**What you need to do:**
(a) According to the trading commentary, which indicator is the most important and accurate one for the 15-minute time frame?
(b) Convert the records, from the start of the records through the line containing "coord(627,445)", into a Markdown table with the columns Row and Line. Omit blank lines.

**Source extract:**
════
Charts and commentary geared towards the active trader that are typically based off the intraday charts (e.g.- 1 minute to hourly charts).
The SPY 15 minute chart printed a close today with only one of the 4 confirmation signals on a sell; prices still trading below the recently broken uptrend line. Following the last update earlier today, prices moved slightly higher causing the stochastics to immediately move back above 80 following a very brief & shallow dip below. The MACD pretty much did the same with a very brief and shallow dip on the signal line that it was barely discernible. Therefore, technically speaking we did have a whipsaw that lasted one or two 15-minute candlestick periods (as it’s the closing values after each 15 minute period that matter), although the most important/accurate indicator for this time frame, the 14-34 ema pair histogram failed to cross below zero today. Regardless of the brief sell signals on the other indicators, all three on the bottom of the chart (stochastics, 14-34 histogram & MACD), all closed back above their respective “buy” signal levels today and so we’ll just have to continue to monitor these signals tomorrow.
Zooming out to the 60 minute time frame, the recent breakdown below the primary uptrend line preceded by sharp divergences on the MACD & RSI could signal that we are in the early stages of a correction but we’ll need some additional evidence, such as all four sell triggers on the 15 minute chart, to help confirm.
════
**Exercise materials:**

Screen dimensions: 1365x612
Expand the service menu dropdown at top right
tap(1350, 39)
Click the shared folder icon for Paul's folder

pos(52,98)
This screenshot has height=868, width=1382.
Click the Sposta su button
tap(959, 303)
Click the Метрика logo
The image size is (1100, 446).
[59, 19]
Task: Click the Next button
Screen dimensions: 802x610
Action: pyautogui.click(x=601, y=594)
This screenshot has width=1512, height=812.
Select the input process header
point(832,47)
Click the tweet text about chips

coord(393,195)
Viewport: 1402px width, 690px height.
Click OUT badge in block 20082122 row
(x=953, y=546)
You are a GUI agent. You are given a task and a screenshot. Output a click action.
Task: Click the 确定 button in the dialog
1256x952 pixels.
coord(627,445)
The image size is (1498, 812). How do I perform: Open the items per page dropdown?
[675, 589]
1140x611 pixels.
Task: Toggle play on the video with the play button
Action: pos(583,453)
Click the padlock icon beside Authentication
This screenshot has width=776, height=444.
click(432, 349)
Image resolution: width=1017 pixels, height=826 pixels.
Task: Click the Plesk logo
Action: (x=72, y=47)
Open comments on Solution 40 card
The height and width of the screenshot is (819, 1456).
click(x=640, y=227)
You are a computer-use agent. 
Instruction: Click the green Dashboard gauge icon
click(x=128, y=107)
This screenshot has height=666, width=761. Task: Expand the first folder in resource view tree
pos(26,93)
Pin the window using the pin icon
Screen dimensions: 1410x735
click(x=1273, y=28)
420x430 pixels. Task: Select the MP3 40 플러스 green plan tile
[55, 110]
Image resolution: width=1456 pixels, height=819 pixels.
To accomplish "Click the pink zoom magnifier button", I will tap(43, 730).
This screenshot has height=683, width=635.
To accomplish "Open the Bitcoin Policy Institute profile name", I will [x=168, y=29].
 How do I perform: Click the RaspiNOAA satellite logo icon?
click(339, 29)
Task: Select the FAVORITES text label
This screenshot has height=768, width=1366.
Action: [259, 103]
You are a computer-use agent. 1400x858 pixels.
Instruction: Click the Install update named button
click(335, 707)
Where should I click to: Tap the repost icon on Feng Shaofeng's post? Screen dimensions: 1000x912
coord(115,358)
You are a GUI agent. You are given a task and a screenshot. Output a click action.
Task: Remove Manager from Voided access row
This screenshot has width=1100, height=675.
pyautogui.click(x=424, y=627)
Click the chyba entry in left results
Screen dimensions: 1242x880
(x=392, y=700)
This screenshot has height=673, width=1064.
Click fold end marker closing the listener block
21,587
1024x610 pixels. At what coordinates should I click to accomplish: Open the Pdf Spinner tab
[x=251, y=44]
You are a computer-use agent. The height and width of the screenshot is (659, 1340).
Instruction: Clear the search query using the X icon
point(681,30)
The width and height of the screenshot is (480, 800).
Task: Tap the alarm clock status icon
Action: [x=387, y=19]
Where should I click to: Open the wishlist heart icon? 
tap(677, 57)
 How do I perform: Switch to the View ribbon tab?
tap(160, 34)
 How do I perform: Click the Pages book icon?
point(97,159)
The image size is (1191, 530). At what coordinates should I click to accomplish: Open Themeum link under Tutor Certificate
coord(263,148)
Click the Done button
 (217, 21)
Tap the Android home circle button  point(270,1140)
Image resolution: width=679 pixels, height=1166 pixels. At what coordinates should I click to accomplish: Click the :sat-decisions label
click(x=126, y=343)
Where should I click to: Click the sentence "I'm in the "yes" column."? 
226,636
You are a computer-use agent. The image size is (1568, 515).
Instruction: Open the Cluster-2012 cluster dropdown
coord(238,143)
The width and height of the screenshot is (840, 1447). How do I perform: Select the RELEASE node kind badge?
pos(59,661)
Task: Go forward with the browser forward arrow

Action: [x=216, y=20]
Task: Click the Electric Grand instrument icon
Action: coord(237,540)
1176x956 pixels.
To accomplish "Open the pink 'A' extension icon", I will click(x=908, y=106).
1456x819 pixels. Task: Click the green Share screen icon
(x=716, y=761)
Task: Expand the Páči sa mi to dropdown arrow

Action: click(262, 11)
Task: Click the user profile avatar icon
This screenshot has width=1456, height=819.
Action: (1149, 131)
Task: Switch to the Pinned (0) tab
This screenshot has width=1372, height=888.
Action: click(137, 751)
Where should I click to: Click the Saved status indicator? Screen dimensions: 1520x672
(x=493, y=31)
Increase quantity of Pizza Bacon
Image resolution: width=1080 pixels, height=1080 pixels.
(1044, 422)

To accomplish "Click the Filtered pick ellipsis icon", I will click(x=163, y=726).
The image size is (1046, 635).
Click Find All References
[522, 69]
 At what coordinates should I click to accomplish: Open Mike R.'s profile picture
════
**Answers per task:**
(a) The 14-34 ema pair histogram.

(b)
| Row | Line |
|---|---|
| 1 | Screen dimensions: 1365x612 |
| 2 | Expand the service menu dropdown at top right |
| 3 | tap(1350, 39) |
| 4 | Click the shared folder icon for Paul's folder |
| 5 | pos(52,98) |
| 6 | This screenshot has height=868, width=1382. |
| 7 | Click the Sposta su button |
| 8 | tap(959, 303) |
| 9 | Click the Метрика logo |
| 10 | The image size is (1100, 446). |
| 11 | [59, 19] |
| 12 | Task: Click the Next button |
| 13 | Screen dimensions: 802x610 |
| 14 | Action: pyautogui.click(x=601, y=594) |
| 15 | This screenshot has width=1512, height=812. |
| 16 | Select the input process header |
| 17 | point(832,47) |
| 18 | Click the tweet text about chips |
| 19 | coord(393,195) |
| 20 | Viewport: 1402px width, 690px height. |
| 21 | Click OUT badge in block 20082122 row |
| 22 | (x=953, y=546) |
| 23 | You are a GUI agent. You are given a task and a screenshot. Output a click action. |
| 24 | Task: Click the 确定 button in the dialog |
| 25 | 1256x952 pixels. |
| 26 | coord(627,445) |